The other woman is bisexual and is married to a woman. They are separated and I don’t know how to even contact her. My husband and this woman were connected through the HR director at their job if you can believe that. Everyone knew he was married.
I will look up divorce attorneys.


----------



## RMM6167 (Apr 10, 2021)

Benbutton said:


> You won't be giving up your children. Yes he will have visitation and at most maybe 50/50, but that can be worked out. Do you want your children growing up this way? Teach them how to respect oneself and file. Seek legal advice from an attorney and protect yourself. Just know it may not seem it now but it will be better for you and your children.


No I don’t want my children to grow up this way. I want them to know their mother is a strong self respecting woman. I do need to seek legal advice. I know the minute I ask for a divorce he will go on the defensive and I don’t know what he is capable of doing.


----------



## Marc878 (Aug 26, 2015)

RMM6167 said:


> The other woman is bisexual and is married to a woman. They are separated and I don’t know how to even contact her. My husband and this woman were connected through the HR director at their job if you can believe that. Everyone knew he was married.
> I will look up divorce attorneys.


When you are interviewing attorneys look at recourse from the company for their actions in this. Any extra you can get. You’ll need it.


----------



## Openminded (Feb 21, 2013)

Even if he ends his affair, that doesn’t mean he’ll go back to being who you thought he was.


----------



## TXTrini (Oct 2, 2013)

Hi RMM6167,
Everyone has given you stellar advice and you seem to be thinking clearly. You already know what you have to do, even if you're afraid of the unknown. Reading your story was like reliving mine, except without children, down to you being very emotional and having moments of clarity.

Imagine, he put another woman's feelings above yours and his flesh and blood. Stone cold mofo. Your husband is a traitor to you and your children, you do not owe him any notice of what you think and do hereon out.

Definitely start seeing divorce lawyers. See a few of the best ones just to prevent your husband from engaging them. You need to learn your rights and the process before you make any serious moves. 

Are you financially independent, employed? Do you have a support system? Friends, family? Even if you do, please consider getting counseling to help see you through this. Keep posting, someone will always be here to listen, commiserate and help. Have courage!


----------



## TXTrini (Oct 2, 2013)

RMM6167 said:


> No I don’t want my children to grow up this way. I want them to know their mother is a strong self respecting woman. I do need to seek legal advice. I know the minute I ask for a divorce he will go on the defensive and I don’t know what he is capable of doing.

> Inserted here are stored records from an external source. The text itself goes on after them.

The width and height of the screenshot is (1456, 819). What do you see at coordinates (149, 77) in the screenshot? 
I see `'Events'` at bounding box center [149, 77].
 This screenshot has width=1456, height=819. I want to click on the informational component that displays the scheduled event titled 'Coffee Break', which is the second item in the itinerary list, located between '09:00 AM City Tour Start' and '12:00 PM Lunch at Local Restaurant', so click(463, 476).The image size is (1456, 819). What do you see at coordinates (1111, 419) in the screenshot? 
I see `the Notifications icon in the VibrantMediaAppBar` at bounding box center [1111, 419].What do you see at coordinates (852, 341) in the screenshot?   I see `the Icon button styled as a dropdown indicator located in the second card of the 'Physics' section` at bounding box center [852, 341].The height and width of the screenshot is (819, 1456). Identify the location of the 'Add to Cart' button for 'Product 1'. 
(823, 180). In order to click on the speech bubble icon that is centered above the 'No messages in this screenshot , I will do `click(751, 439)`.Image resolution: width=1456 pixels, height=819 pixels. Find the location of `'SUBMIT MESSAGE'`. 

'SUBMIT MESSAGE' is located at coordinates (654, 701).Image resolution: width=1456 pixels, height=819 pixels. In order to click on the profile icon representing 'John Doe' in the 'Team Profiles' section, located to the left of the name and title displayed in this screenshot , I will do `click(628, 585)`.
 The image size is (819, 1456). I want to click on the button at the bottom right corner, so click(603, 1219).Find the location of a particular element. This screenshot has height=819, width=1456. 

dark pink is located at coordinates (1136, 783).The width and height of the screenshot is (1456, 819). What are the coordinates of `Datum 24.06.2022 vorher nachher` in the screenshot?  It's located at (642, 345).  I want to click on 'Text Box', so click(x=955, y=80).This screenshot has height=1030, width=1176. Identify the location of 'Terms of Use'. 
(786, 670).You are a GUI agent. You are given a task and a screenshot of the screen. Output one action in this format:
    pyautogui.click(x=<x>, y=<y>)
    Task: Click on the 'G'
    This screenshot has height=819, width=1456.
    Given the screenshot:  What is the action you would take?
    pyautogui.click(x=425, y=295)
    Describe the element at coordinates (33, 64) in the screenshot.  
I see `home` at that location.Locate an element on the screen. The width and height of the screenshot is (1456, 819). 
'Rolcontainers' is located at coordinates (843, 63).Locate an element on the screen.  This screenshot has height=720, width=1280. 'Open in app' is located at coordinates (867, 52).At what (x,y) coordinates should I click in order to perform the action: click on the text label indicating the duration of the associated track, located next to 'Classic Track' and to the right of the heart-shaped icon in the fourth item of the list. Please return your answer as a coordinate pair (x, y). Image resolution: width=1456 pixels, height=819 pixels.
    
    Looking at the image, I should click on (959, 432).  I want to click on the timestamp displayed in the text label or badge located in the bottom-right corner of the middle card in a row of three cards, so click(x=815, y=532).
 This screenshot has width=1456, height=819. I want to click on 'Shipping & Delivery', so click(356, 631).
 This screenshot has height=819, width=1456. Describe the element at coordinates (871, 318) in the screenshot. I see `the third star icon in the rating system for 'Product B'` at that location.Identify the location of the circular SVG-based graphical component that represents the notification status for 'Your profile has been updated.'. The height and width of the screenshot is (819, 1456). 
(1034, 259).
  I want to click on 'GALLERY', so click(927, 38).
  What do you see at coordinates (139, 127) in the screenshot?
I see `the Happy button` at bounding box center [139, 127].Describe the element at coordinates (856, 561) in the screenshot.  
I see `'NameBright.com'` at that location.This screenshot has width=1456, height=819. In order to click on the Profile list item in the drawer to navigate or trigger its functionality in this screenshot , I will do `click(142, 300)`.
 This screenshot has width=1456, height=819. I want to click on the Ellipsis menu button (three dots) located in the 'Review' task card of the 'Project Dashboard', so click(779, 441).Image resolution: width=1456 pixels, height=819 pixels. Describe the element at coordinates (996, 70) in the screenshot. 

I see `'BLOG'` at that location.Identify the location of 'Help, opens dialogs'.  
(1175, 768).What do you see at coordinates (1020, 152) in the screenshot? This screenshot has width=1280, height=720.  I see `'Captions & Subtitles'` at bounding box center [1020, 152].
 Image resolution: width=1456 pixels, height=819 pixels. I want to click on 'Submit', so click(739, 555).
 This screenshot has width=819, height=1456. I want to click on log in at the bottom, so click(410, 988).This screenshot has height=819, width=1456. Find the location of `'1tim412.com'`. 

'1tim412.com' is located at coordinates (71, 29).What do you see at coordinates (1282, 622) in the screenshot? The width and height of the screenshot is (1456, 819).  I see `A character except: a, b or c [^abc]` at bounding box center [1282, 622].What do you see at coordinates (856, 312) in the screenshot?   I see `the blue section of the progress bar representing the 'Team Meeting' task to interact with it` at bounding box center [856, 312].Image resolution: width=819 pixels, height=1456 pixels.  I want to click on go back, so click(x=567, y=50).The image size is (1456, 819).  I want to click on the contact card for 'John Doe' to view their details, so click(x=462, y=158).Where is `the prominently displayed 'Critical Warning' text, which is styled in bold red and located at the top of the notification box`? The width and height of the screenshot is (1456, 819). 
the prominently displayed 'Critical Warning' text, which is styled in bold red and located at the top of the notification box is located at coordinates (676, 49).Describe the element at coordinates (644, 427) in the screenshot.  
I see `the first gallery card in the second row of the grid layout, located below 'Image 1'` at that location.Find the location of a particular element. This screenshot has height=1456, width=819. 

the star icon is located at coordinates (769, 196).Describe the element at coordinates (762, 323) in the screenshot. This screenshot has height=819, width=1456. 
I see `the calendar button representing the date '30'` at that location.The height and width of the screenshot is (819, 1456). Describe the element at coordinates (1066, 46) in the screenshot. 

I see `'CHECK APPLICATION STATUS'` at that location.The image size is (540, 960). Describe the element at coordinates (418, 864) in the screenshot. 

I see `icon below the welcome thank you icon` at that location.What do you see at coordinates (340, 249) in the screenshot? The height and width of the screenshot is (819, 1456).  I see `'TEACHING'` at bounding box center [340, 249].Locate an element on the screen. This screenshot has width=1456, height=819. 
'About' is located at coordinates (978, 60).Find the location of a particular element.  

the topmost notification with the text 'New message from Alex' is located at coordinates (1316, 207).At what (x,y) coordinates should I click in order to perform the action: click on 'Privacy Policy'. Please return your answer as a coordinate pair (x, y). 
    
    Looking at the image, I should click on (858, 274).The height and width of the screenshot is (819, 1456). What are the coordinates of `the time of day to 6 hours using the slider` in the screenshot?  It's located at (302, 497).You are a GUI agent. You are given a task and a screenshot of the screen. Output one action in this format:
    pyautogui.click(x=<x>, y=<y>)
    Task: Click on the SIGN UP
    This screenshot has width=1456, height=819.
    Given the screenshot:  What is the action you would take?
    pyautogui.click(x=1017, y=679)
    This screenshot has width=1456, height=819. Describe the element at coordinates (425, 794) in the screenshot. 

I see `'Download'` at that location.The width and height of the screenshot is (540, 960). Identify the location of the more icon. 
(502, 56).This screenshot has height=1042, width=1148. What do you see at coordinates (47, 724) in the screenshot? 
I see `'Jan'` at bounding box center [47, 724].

Do not ask for a divorce. If you can, carry on as if nothing has changed while you do what you need to do. Take back your agency and act. He's been living a double life for God knows how long. You owe him no considerations any longer. Btw, if you have been sexually active, please schedule an appointment with your doctor and have an STD panel. The last thing you need now is illness on top of the ****storm your "loving" husband put you in.


----------



## Bibi1031 (Sep 14, 2015)

Gets your ducks in a row. This marriage is toast and deep down you know it. You deserve a man that loves you. This one is a dishonest, unfaithful jerk that will get his just desserts soon enough. Lawyer up. For your benefit and your children's future!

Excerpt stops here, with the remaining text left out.